Joyce’s original, in ‘Ulysses’, is “the ineluctable modality of the visible”. I misremembered ‘ineluctable’ as ‘ineffable’; and I purposely substituted ‘tangible’ for ‘visible’ (that’s the ‘trying to be clever’ bit’). But what did he, or I, mean?
‘Ineffable’ means, more or less, ‘not expressible’; so you could conclude that I got that bit right… But the proper phrase (which sits at the core of the novel) stuck in my mind from my very first reading (albeit with rather obviously sub-standard glue).

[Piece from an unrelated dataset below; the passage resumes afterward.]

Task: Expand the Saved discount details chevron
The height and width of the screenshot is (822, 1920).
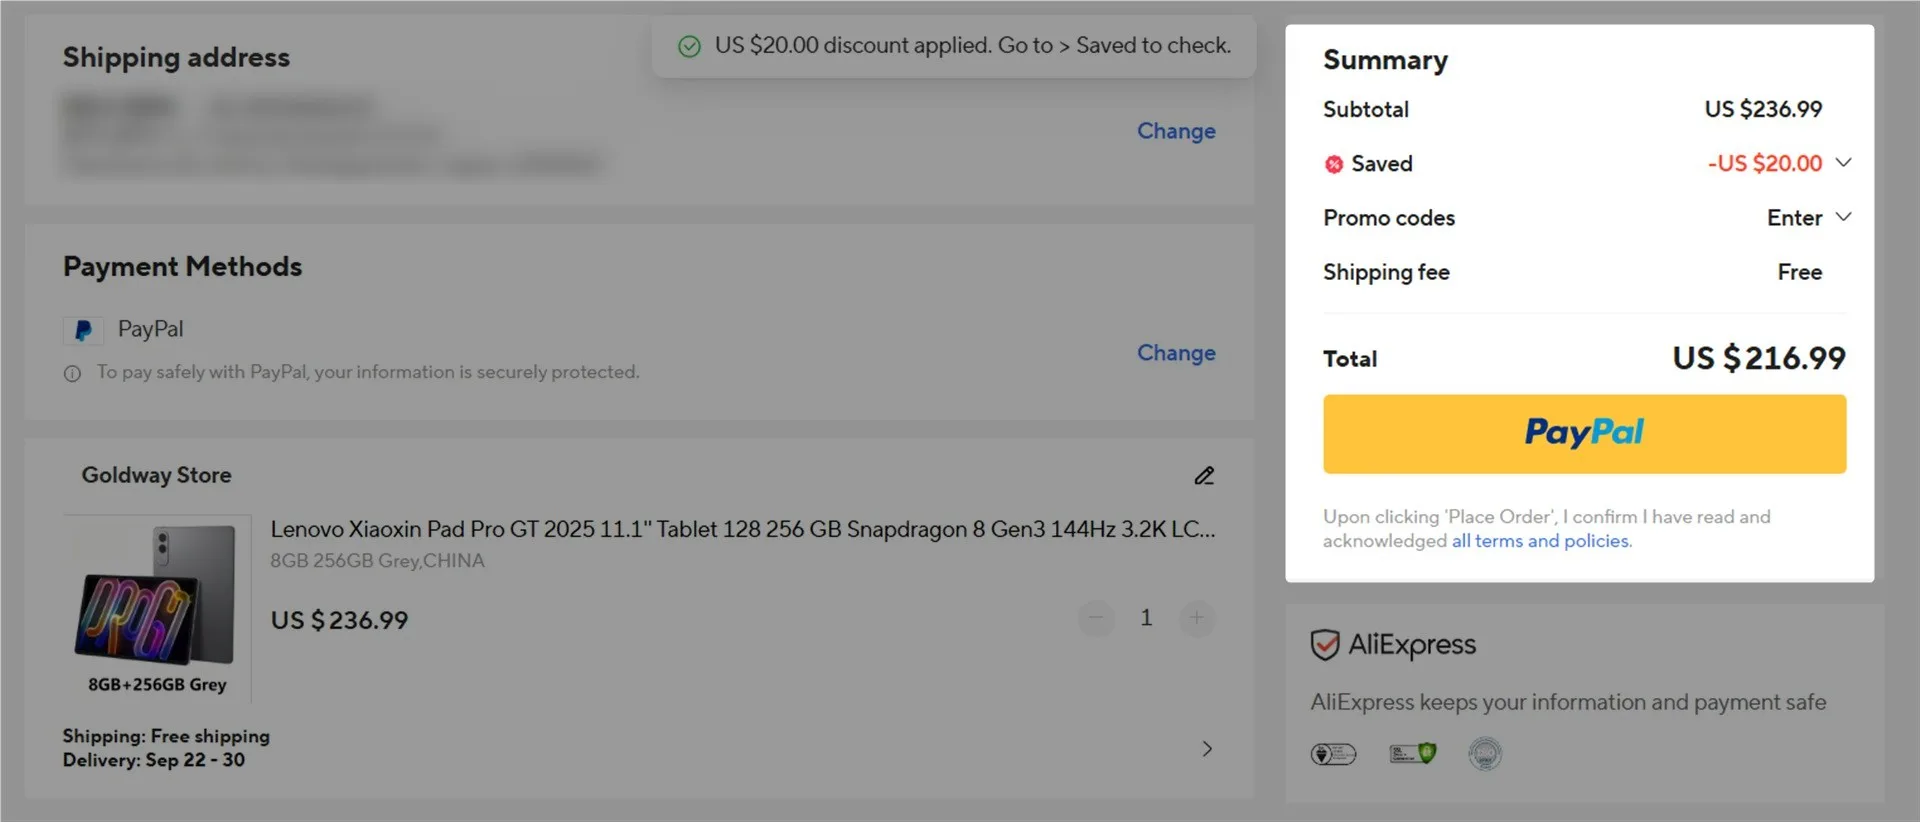Action: pos(1844,163)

‘Ineluctable’, though, is a much deeper word. ‘Not able to be escaped from or avoided.’ The visible (or the tangible, or the audible) can’t be escaped or avoided. This is a banal thought. But Joyce isn’t talking about that. He’s talking about the ‘modality’ of these things. And that takes us even deeper.
The dictionary entry for ‘mode’, and hence ‘modality’, covers an unexpectedly wide expanse of meanings, from music through computing, fashion and petrology (!) to philosophy. I’d always taken it to denote a kind of granularity – after all, a musical mode is a selection of notes to the exclusion of others – and I stand by that. But in my mind the definition that comes closest to Joyce’s intention is this: “openwork between the solid parts of lace”.
What he’s saying, I think, is that we can’t escape the fact that we see the lace, not the holes. What we perceive is no more than a tiny part of what’s really there. We completely miss the totality, in which the holes are as real as the threads. A physicist, as well as a philosopher or a genius, will affirm the truth of this. Dark matter, in every sense.